↓↓↓
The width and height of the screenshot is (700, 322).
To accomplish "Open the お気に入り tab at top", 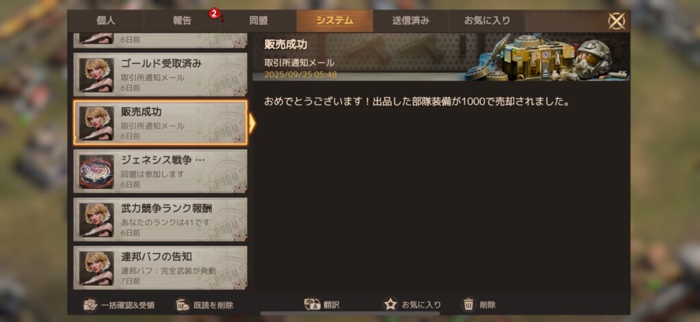I will 487,21.
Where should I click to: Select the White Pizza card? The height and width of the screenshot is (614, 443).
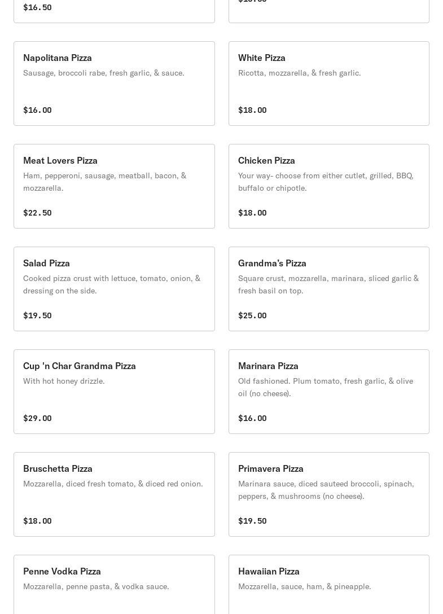[329, 84]
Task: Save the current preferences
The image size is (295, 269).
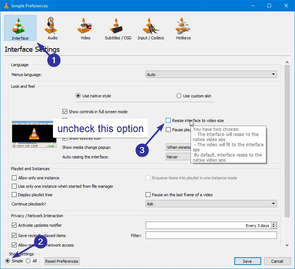Action: 247,261
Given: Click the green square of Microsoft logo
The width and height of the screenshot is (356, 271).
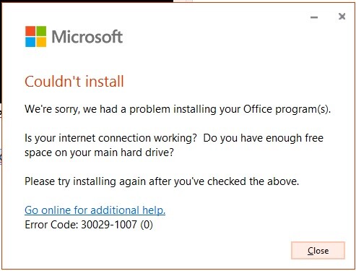Looking at the screenshot, I should coord(41,31).
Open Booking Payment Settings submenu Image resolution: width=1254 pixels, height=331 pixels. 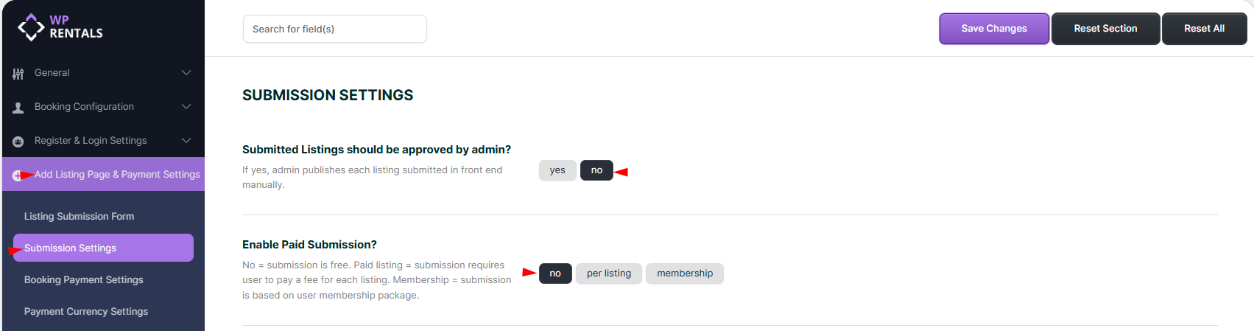click(x=83, y=280)
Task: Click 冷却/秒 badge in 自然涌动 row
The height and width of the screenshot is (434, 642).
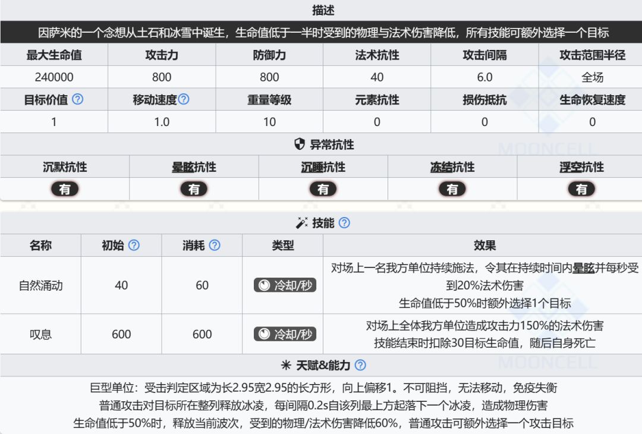Action: tap(285, 285)
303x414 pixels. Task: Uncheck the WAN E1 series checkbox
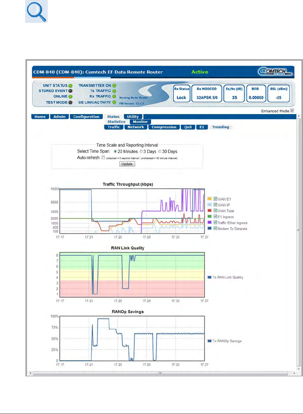(215, 199)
↑↑↑
(Instructions to follow):
Begin at the line that has "303x414 pixels. Task: Uncheck" and stop at the end of the items, and output those lines as a Markdown table with the columns Row and Line, skipping blank lines. Leave the pictures out of the table.

(Written solution):
| Row | Line |
|---|---|
| 1 | 303x414 pixels. Task: Uncheck the WAN E1 series checkbox |
| 2 | (215, 199) |